Personal information
- Born: November 5, 1980 (age 45) Montreal, Quebec, Canada
- Height: 1.7 m (5 ft 7 in)

Skiing career
- Sport: Alpine skiing
- Club: Val St-Come Montcalm Ski Club
- Disciplines: Giant slalom, super-G, downhill

Olympics
- Teams: 2 (2002, 2006)
- Medals: 0 (0 gold)

World Championships
- Teams: 4
- Medals: 0 (0 gold)

World Cup
- Seasons: 8
- Wins: 1
- Podiums: 5
- Overall titles: 0
- Discipline titles: 0

= Geneviève Simard =

Canadian alpine skier (born 1980)

Geneviève Simard (born November 5, 1980) is a Canadian alpine skier.
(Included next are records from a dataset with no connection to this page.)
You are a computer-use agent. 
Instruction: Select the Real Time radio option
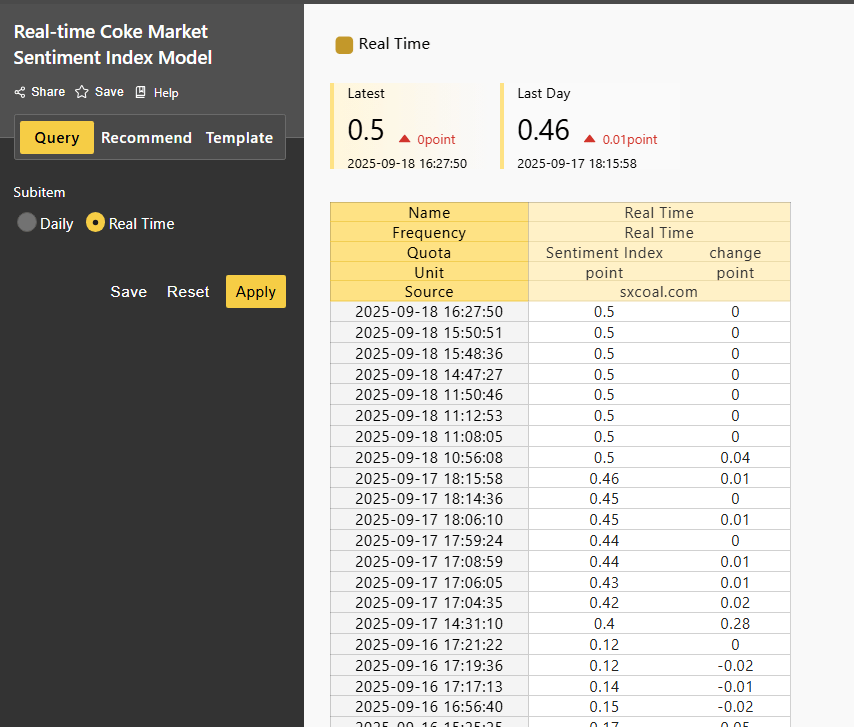95,223
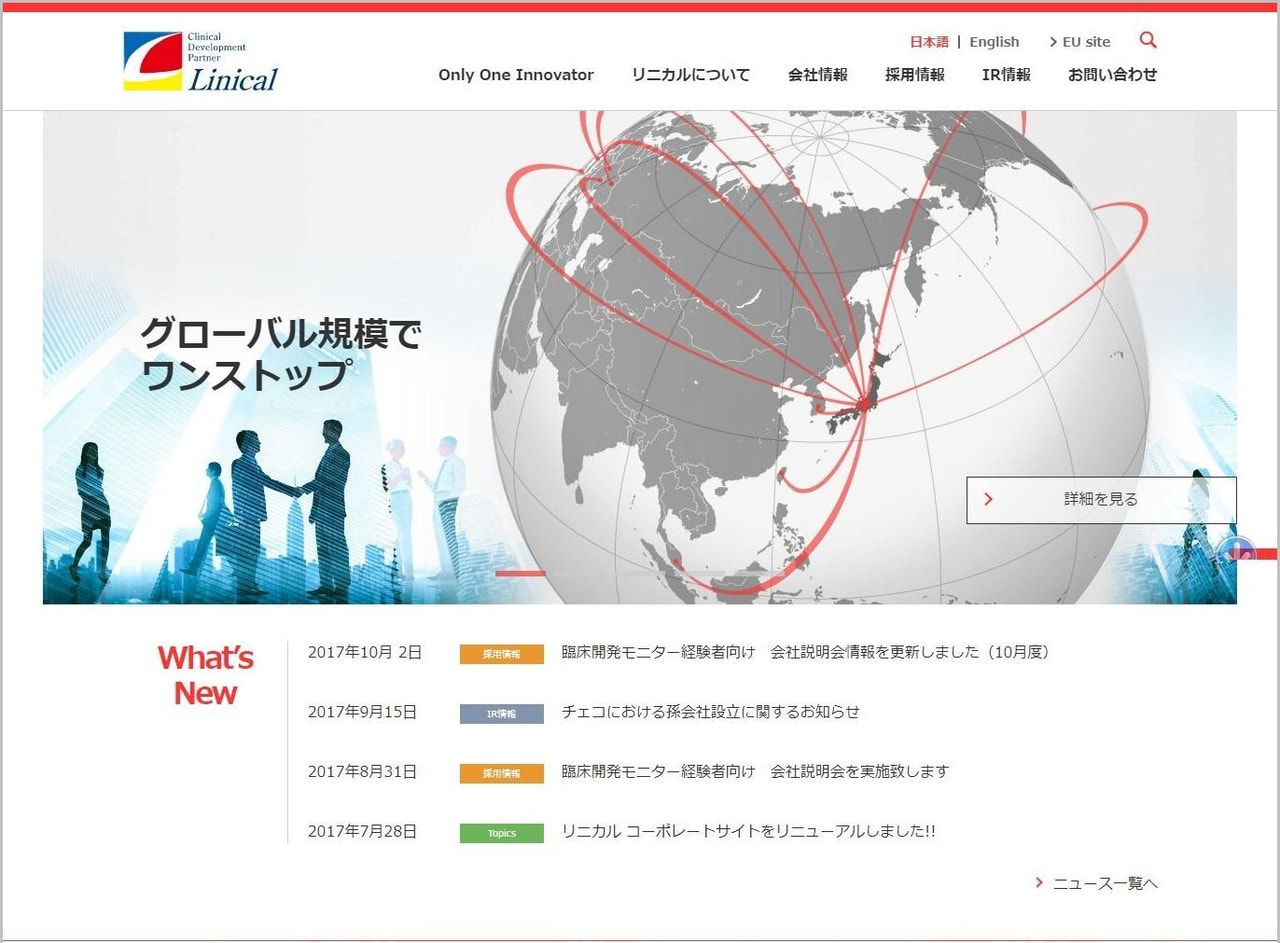The height and width of the screenshot is (943, 1280).
Task: Open the リニカルについて menu
Action: tap(690, 75)
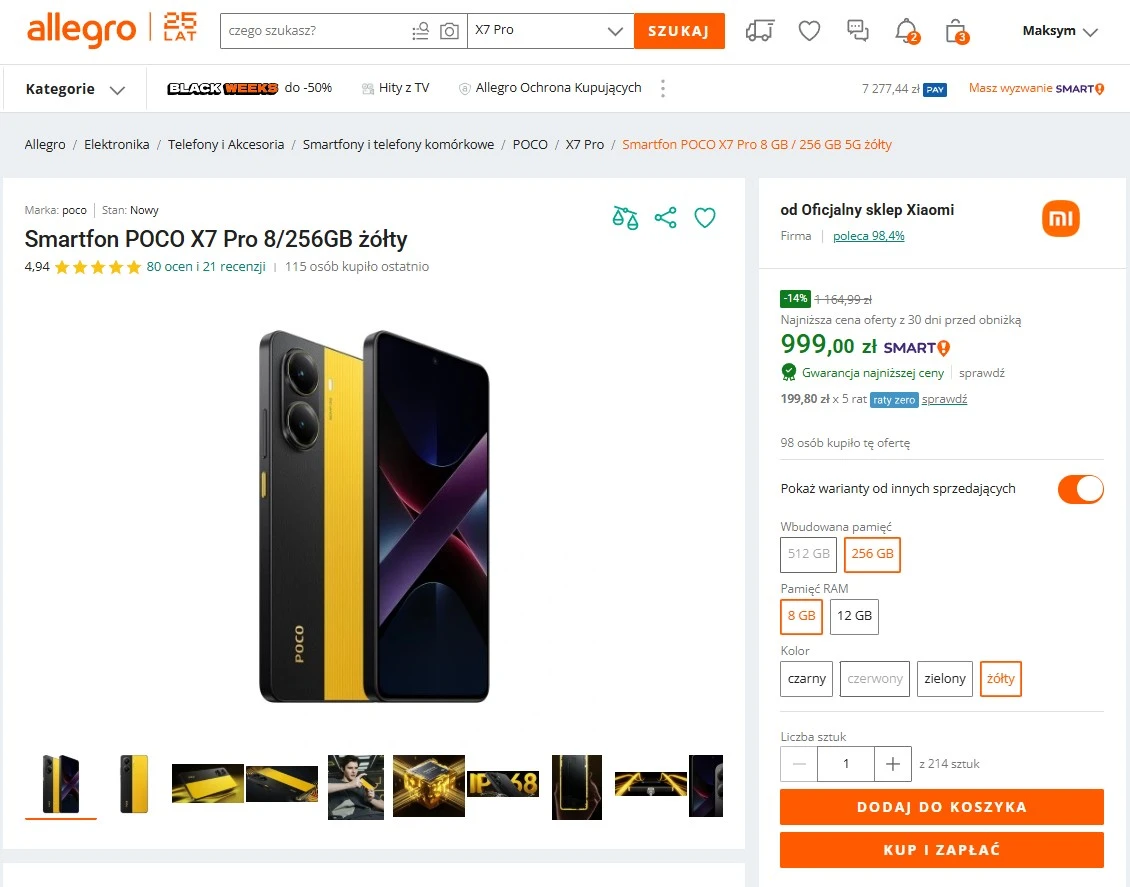Open the delivery truck icon in header

coord(759,31)
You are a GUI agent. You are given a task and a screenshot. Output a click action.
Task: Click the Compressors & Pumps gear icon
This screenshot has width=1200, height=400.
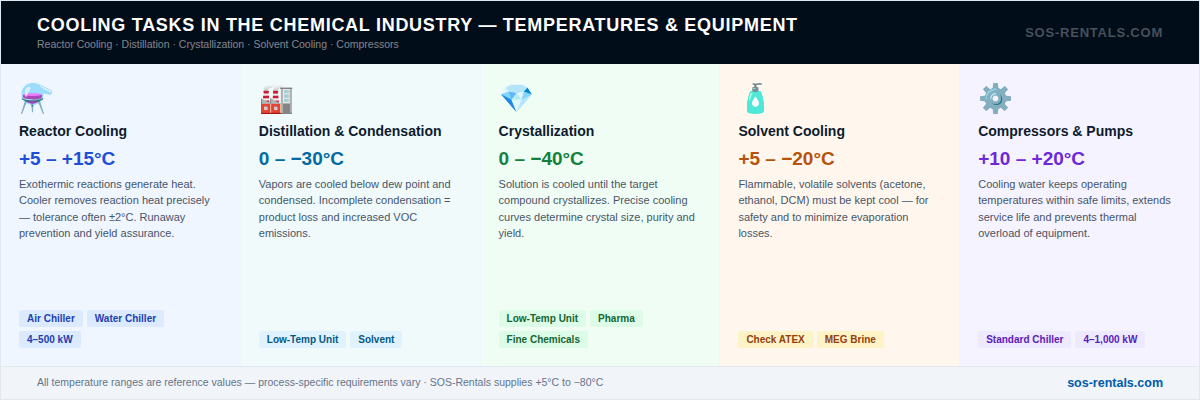(995, 98)
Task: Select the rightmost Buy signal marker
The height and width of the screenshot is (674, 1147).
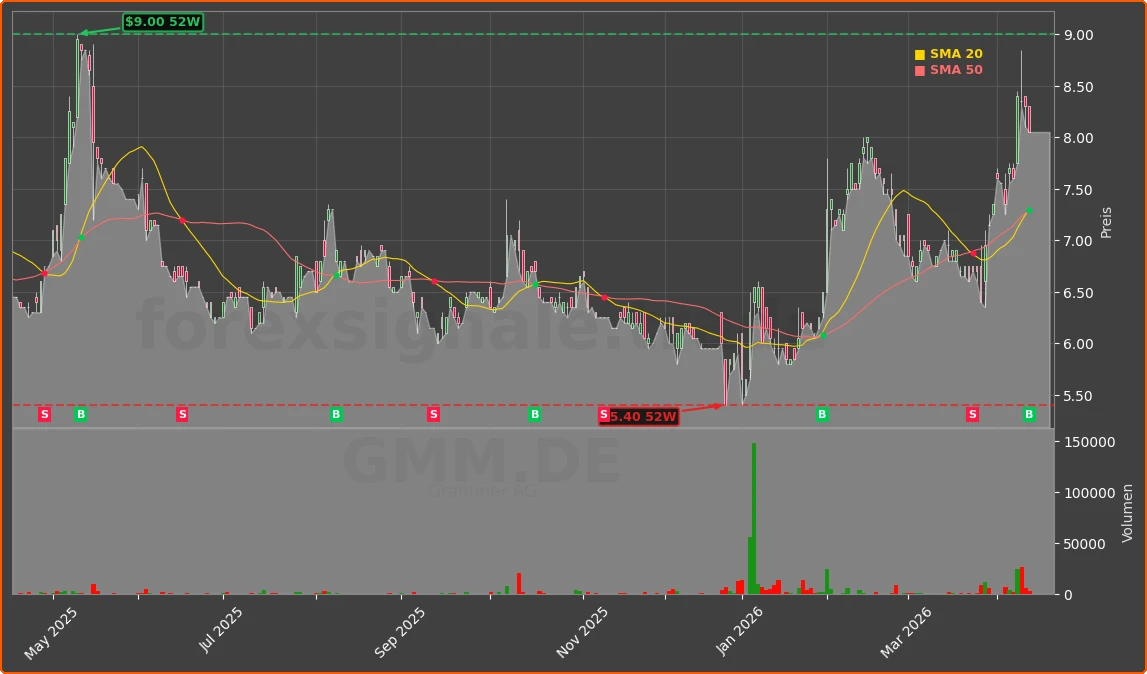Action: pos(1028,413)
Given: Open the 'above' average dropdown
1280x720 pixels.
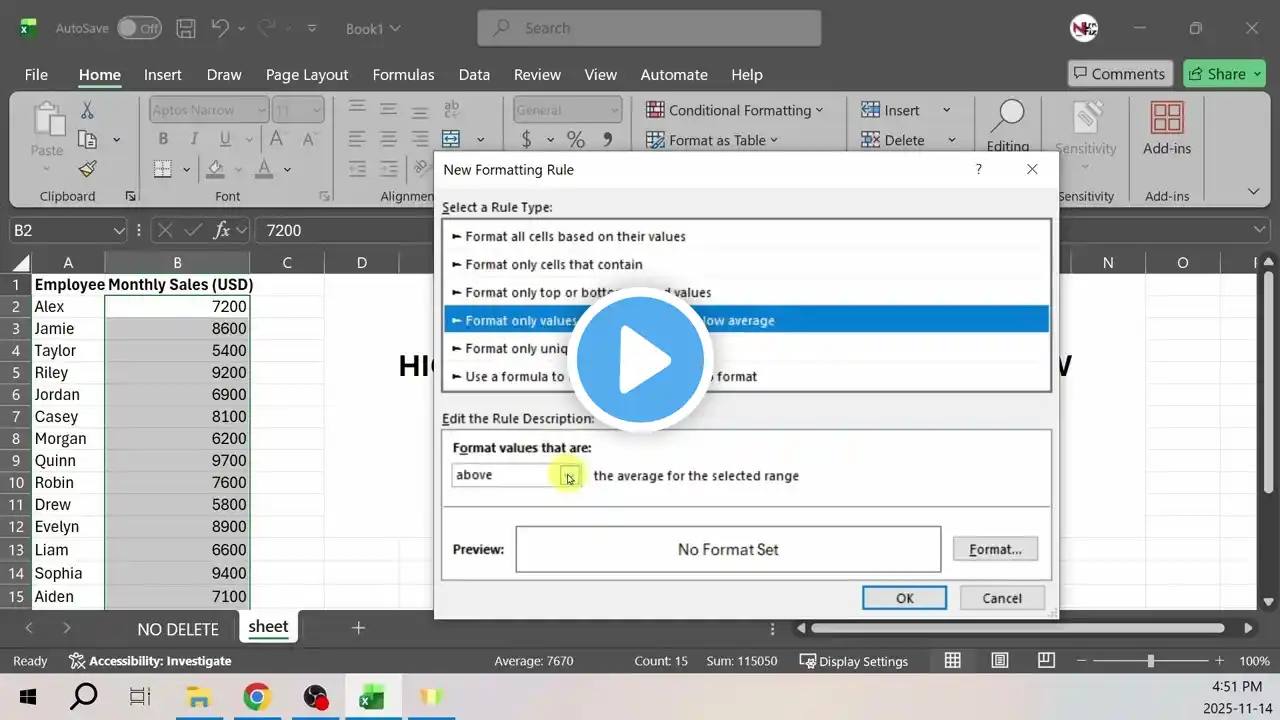Looking at the screenshot, I should pyautogui.click(x=569, y=476).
She has appeared in two Winter Olympics, in 2002 and 2006. She is now a helicopter pilot featured in Hélico tous terrains, a Quebec TV show about a bush helicopter pilot working in Quebec's north coast.

==Olympics==

===2006===
- Finished 20th in the super-G
- Finished 5th in the giant slalom

===2002===
- Finished 18th in the super-G
- Finished 7th in the combined

==World championships==
Simard raced in the World Championships in 1999, 2003, 2005 and 2007. Her best finish was fourth in the 2003 super-G.

==World Cup==
Since making her World Cup debut in November 1998, Simard has won one race, on January 14, 2004, in a super-G race in Cortina d'Ampezzo in Italy.